(Source data)
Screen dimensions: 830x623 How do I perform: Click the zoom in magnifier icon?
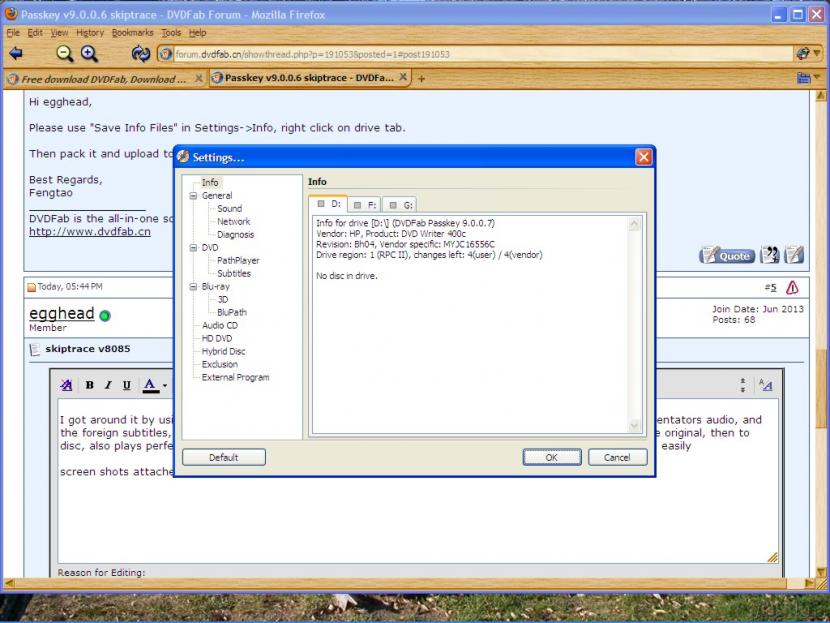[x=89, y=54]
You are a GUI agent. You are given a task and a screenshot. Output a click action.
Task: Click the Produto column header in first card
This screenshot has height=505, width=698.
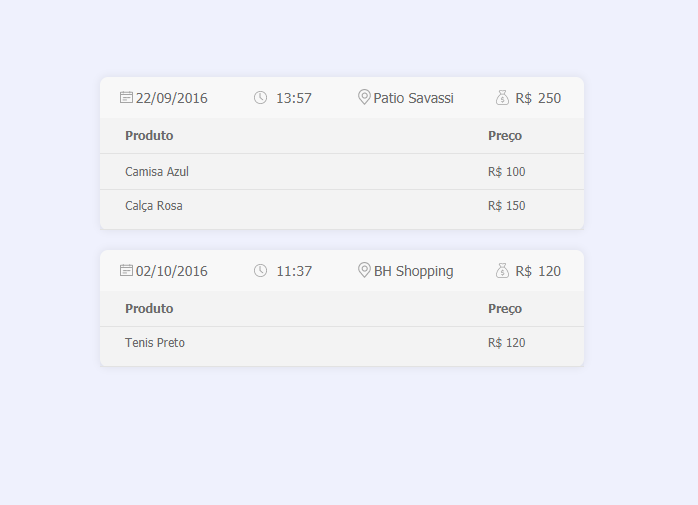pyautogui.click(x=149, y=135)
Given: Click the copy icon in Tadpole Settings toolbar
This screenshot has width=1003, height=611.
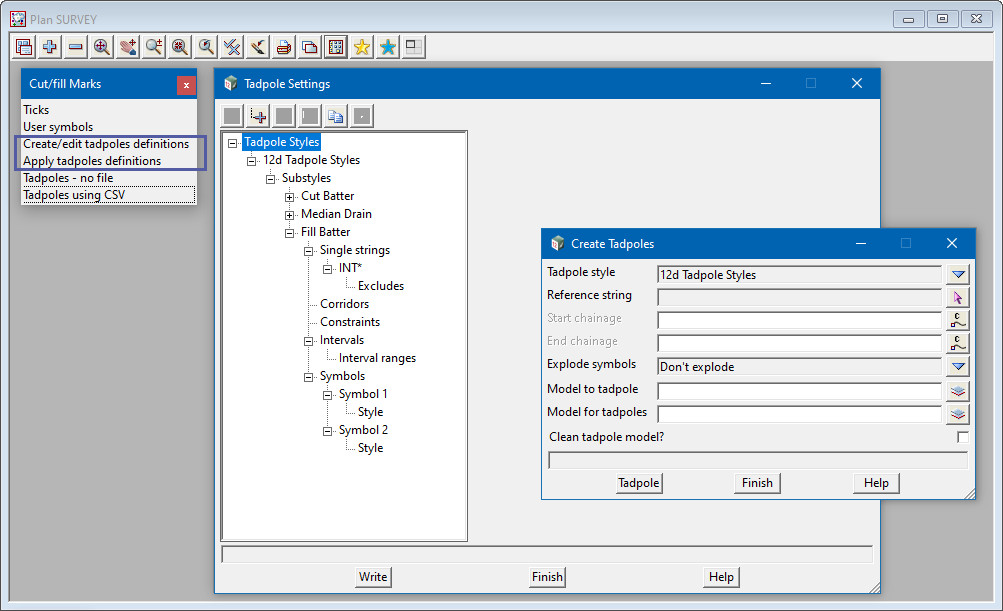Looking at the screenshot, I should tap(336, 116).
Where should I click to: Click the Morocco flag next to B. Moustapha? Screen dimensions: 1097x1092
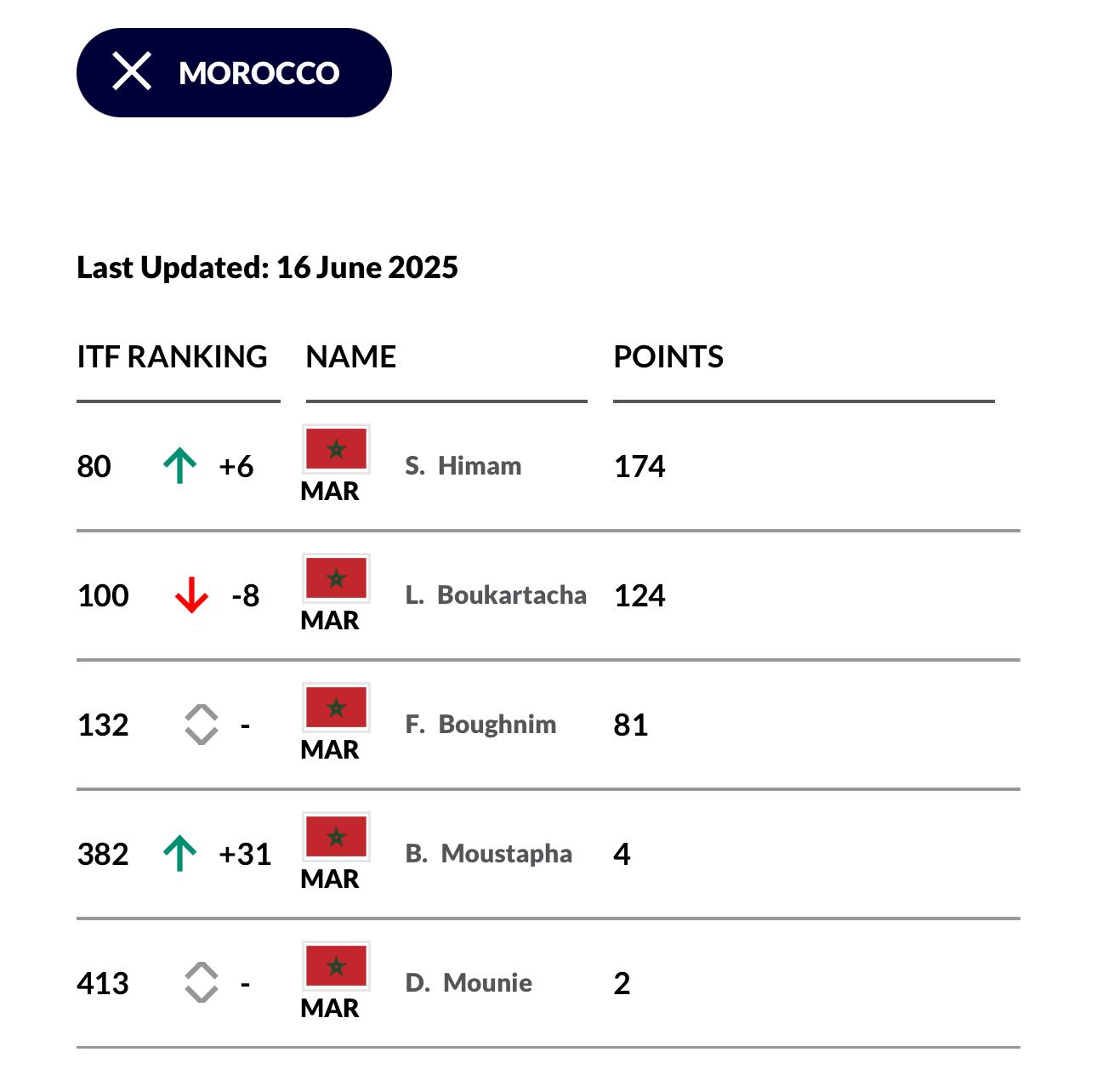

**Goal:**
Swap "Screen dimensions" for "Screen size" everywhere in the items and rewrite them with nothing else changed. Leave out the pictures.

**Answer to the problem:**
Screen size: 830x623 How do I perform: Click the zoom in magnifier icon?
[x=89, y=54]
You are a GUI agent. You are given a task and a screenshot. Output a click action.
Task: Click the Produto column header in first card
This screenshot has height=505, width=698.
pyautogui.click(x=149, y=135)
Given: Click the copy icon in Tadpole Settings toolbar
This screenshot has width=1003, height=611.
Looking at the screenshot, I should tap(336, 116).
Where should I click to: Click the Morocco flag next to B. Moustapha? Screen size: 1097x1092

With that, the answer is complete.